Forever Forgiving

By Natalie, a high school student and Marjorie Foerster Eddington

Question

I'm having problems forgiving a person who, after I forgive him, turns around and does something else bad. I feel that I am being taken for granted. Am I forgiving too easily or too much? Is there a limit?

Answer

First of all, you are no pushover. One of the few things that Jesus said on the cross was, "Father, forgive them; for they know not what they do" (Luke 23:34). If Jesus could forgive the people who killed him, then you can't be considered a pushover for forgiving a friend, no matter how many things he or she does.

In the gospel of Matthew, Peter asks Jesus how many times he should forgive someone who has done something wrong against him, "till seven times?" Jesus replies, "I say not unto thee, Until seven times: but, Until seventy times seven" (Matt 18:21, 22). Now Jesus did not really mean 490 times. His statement meant that God forgives us not just numerous times, but an unlimited amount; therefore, we should do the same with others. Jesus forgave every person he ever saw for whatever his or her sins were. He never thought twice about forgiving; it came naturally because he forgave through his understanding of God and his relationship to Him.

It is important that we not hold what someone has done in the past against him and expect that that's what he'll do in the future. Just forgive in the moment and have no thought of anything else. We only live in the present moment, not in past moments, nor future moments.

It is also important to know how Jesus forgave. He didn't just say that all the sins that someone had committed didn't matter. He said that they were forgiven. He didn't condemn the person. In fact, he separated the person from the sins. He did not attach sins to a person. In doing this, he showed the person his or her true, God-given identity. And the person was healed!

That is what you must do for your friend. You must disentangle him from his mistakes by forgiving him.

Natalie, a high school student


Editor's Note:
Sometimes people think that forgiving someone means that they're communicating to others that it's okay to do bad things, to behave in disrespectful ways, or to hurt others. That's not what forgiveness is about. Forgiveness means exactly what Natalie said.
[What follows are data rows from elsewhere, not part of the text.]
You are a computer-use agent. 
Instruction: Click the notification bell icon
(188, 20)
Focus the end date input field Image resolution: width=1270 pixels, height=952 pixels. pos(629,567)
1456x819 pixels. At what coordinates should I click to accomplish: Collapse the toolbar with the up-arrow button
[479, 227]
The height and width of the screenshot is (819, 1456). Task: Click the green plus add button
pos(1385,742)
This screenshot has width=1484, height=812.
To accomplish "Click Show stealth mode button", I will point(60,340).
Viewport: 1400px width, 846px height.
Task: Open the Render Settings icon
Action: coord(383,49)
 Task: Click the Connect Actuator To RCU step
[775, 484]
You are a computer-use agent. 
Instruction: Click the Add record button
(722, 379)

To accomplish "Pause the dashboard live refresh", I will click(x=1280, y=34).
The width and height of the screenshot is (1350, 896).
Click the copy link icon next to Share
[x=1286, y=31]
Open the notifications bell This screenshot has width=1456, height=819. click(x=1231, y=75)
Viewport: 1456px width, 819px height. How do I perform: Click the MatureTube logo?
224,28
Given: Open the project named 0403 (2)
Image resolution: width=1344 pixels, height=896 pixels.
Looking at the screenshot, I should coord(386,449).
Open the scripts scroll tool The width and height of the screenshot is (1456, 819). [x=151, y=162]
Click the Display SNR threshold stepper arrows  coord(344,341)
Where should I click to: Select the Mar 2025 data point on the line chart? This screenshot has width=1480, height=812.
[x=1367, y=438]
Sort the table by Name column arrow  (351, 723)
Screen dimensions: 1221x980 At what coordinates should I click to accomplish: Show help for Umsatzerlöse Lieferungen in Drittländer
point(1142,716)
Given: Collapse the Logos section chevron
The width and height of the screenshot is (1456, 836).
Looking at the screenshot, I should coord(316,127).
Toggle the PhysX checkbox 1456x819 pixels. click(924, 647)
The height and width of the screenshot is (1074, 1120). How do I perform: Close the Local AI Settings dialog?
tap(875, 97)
We separate the person from the behavior; we acknowledge that the behavior is unacceptable; but we love the person and pray to see that person as able to rise above bad behaviors. We stop letting the bad behavior affect us in a negative way or control our feelings.

If for some reason a person keeps on taking advantage of our forgiveness, we probably will stop hanging out with that person and may reach the point when we no longer maintain a friendship with that person. That's okay. Just because we forgive someone does not mean that we have to be active friends with or trust that individual. It just means that we see the person as God's child, totally separate from the inappropriate behavior. That's the best thing we can do for that person, and it's the best thing we can do for ourselves. Some day, our forgiveness may help to change that person. We may never know. But at least we will not have let negative feelings towards that person ruin our happiness or add to their negative behavior.